Supporting consumers’ comprehension of privacy policies and usage of their personal information collected online is an open problem. Legal agreements regulating this subject are usually difficult to interpret for the general public, due to their length and their domain-specific language and formulation.

This work presents a first prototype for an interface to extract relevant sections from privacy policies based on user queries in natural language. This contribution details the aims, the current status and the immediate future steps of a joint research project aimed at solving these issues by means of question answering within existing legislation and privacy policies, with the possibility to seamlessly obtain inexpensive professional punctual support for the more complex issues. In particular, the two aspects of Sentence Boundary Detection and of Question to Document matching were identified as particularly important for the quality of the provided results, and their effects were initially explored. To sum up, our main contributions detailed in this work are as follows.

  1. 1.

    We compare different SBD approaches specifically in the domain of privacy-related legal documents. The results demonstrate that the stanza sentence tokenizer delivers the best results in our use case clearly outperforming competing tools such as nltk, pysbd or spacy.

  2. 2.

    Our work features a technical evaluation of different automatic information retrieval models of different complexity, ranging from pure IDF- and keywords-based to bi-encoder and cross-encoder solutions, which indicates that a relatively light-weight and sparse IDF-based model (BM25+) practically outperforms other approaches when considering accuracy and efficiency aspects.

  3. 3.

    We present a user interface and architecture for delivering the results of the presented IR algorithms on privacy policy documents of potential customers.

  4. 4.

    We provide a user evaluation of the presented user interface which gives insights into the user comprehension of specific design decisions of our first prototype and sets a baseline to measure improvements of further iterations of the tool. This initial survey showed some promising results about the users’ perception but also definitive areas of improvement that we need to tackle in order to make the service effective.

Based on these results and the general objective detailed, the list of next research steps is the following.

  • We will realize the second part of the application, which will feature the transfer of queries to legal professionals based on multifaceted expert profiles (see Fig. 10). Here we will test different options, mainly based on the perception of relevance and importance of different user activities within the platform, as indicated by the survey results.

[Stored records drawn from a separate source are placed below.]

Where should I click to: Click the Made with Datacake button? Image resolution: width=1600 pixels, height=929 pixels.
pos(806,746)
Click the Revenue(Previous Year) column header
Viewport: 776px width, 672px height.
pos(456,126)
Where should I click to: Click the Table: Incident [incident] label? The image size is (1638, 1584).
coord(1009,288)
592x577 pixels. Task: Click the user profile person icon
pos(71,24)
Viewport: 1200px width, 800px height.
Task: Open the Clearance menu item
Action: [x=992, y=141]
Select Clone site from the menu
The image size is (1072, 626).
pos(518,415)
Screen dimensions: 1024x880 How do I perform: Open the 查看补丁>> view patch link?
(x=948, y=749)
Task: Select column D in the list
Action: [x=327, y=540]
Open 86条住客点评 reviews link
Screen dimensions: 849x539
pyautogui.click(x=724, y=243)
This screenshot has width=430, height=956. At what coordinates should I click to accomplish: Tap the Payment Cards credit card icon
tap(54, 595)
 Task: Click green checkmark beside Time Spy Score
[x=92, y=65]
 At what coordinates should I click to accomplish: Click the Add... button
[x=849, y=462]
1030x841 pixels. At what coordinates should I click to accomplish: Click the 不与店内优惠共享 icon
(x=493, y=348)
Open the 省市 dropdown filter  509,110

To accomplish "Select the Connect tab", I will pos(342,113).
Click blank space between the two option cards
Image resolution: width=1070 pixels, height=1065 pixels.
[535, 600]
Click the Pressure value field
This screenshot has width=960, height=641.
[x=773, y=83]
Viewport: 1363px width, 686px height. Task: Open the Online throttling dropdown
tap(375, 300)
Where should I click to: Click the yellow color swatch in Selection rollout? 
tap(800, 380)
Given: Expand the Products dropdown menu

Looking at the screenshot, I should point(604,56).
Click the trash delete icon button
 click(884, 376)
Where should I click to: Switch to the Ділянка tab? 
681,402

  • Further experiments with the best-performing Q2D models will be carried out. One key point will be to explore why sparse lexical approaches outperform dense NN-based ones, and to use this information to reduce the complexity of the search while maintaining acceptable performances in the matching process.

  • The user interface will be improved based on user evaluation. We will implement the mock-up (Fig. 9) of the next version presented in the user evaluation.

With these points, we aim at providing an effective solution to the presented problem, while advancing the state of the art in the area of domain-specific question answering for privacy policies and of heterogeneous profiling for similarity matches.